> _Jobs_
1. In the forum thread on the GM customer satisfaction survey, how did Camcruse's dealership wrongly list the car on the registration and title?
2. Reproduce a passage from the forum thread on the GM customer satisfaction survey, beginning at the words "I've always tried" and stopping after "way they want.".

> _Article_
* Begin *

# GM Customer Satisfaction Survey



## Camcruse (Oct 4, 2011)

I ripped the dealership and especially the salesman apart. I clearly said that that was the worst car buying experience that I ever had and I've been buying cars for 40 years. Funny that I got an email from the salesman that he's now at another dealership selling cars and If I ever needed to buy one to contact him....not on my life. They even screwed up my car registration and title by having it listed as a wagon and not a 4d sedan. I hope I never have to go back there, even for the free oil changes. I'll pay for them out of my own pocket. They even blackmail you to buy an extended warranty (which I did not). Otherwise they won't give you a loaner car. Now that I have my title in hand I'm going to be sending the owner of the dealership a letter telling him of my experience.

I did receive a letter from GM to contact them regarding my experience and I will be on contact with them.


----------



## TwelveCruze (Nov 24, 2011)

Camcruse said:


> I ripped the dealership and especially the salesman apart. I clearly said that that was the worst car buying experience that I ever had and I've been buying cars for 40 years. Funny that I got an email from the salesman that he's now at another dealership selling cars and If I ever needed to buy one to contact him....not on my life. They even screwed up my car registration and title by having it listed as a wagon and not a 4d sedan. I hope I never have to go back there, even for the free oil changes. I'll pay for them out of my own pocket. They even blackmail you to buy an extended warranty (which I did not). Otherwise they won't give you a loaner car. Now that I have my title in hand I'm going to be sending the owner of the dealership a letter telling him of my experience.
> 
> I did receive a letter from GM to contact them regarding my experience and I will be on contact with them.


Wow Camcruse, sorry your experience was so bad. When a person gets a new car they should have a good experience with it. I was (and continue to be) impressed with my experience. This was my first domestic car purchase in 30 years and to be honest with you, I was impressed with how far they have come. I filled out my GM Satisfaction Survey truthfully, there were some things that were supposed to happen that didn't. For example, I had no interest of getting a tour of their service department at that time. After waiting for my car to come in exactly how I wanted it, I was anxious to get in and take off. 

I have had two contacts from the dealer since then, one from the salesmen and one from the general managers office asking if I was satisfied. I got a call just last week from General Motors not too long ago asking me to answer a survey. I feel pretty optimistic that I will have a good relationship with this dealership.

TC


----------



## Dale_K (Jul 16, 2011)

I've always tried to use the factory surveys like a kind of bribe with the dealer. I want the dealer to feel like I'm a good customer. Maybe it will do me some good in the future. So I used to take the surveys to the dealer (not only GM) and give them personally to the manager and tell them they have my permission to fill it out any way they want.

I tried to do that with the Cruze too, but instead of a printed form the letter only gave me a password/link to an online site to fill out the form. So I took that letter to the dealership since I couldn't give them the survey itself and the sales manager said he was grateful but he really couldn't use it because GM would be able to tell who filled it out through the IP address. Or at least they would be able to see that it was the dealership's IP address being used to fill out the form.

* End *

> _Provided data_
* Begin *

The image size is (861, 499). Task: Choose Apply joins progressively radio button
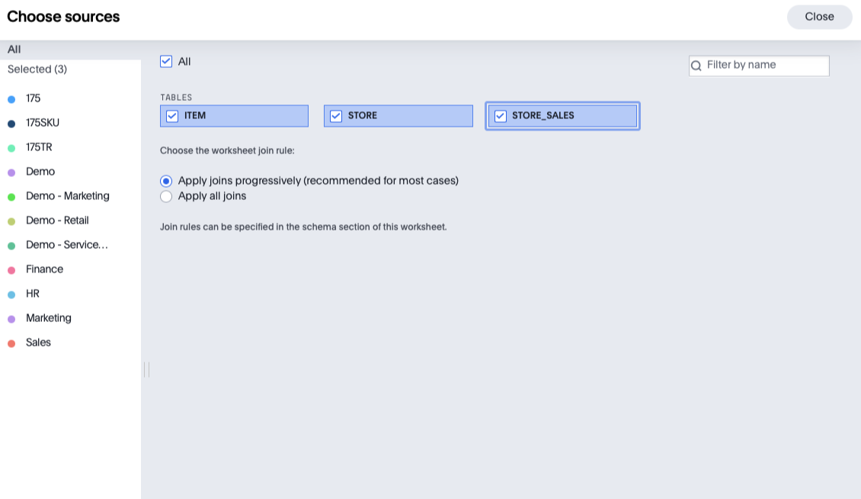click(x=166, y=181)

* End *
* Begin *

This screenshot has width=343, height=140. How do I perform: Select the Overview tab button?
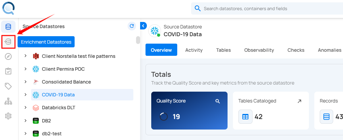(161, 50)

* End *

> _Results for the exercise_
1. As a wagon instead of a 4d sedan.

2.
I've always tried to use the factory surveys like a kind of bribe with the dealer. I want the dealer to feel like I'm a good customer. Maybe it will do me some good in the future. So I used to take the surveys to the dealer (not only GM) and give them personally to the manager and tell them they have my permission to fill it out any way they want.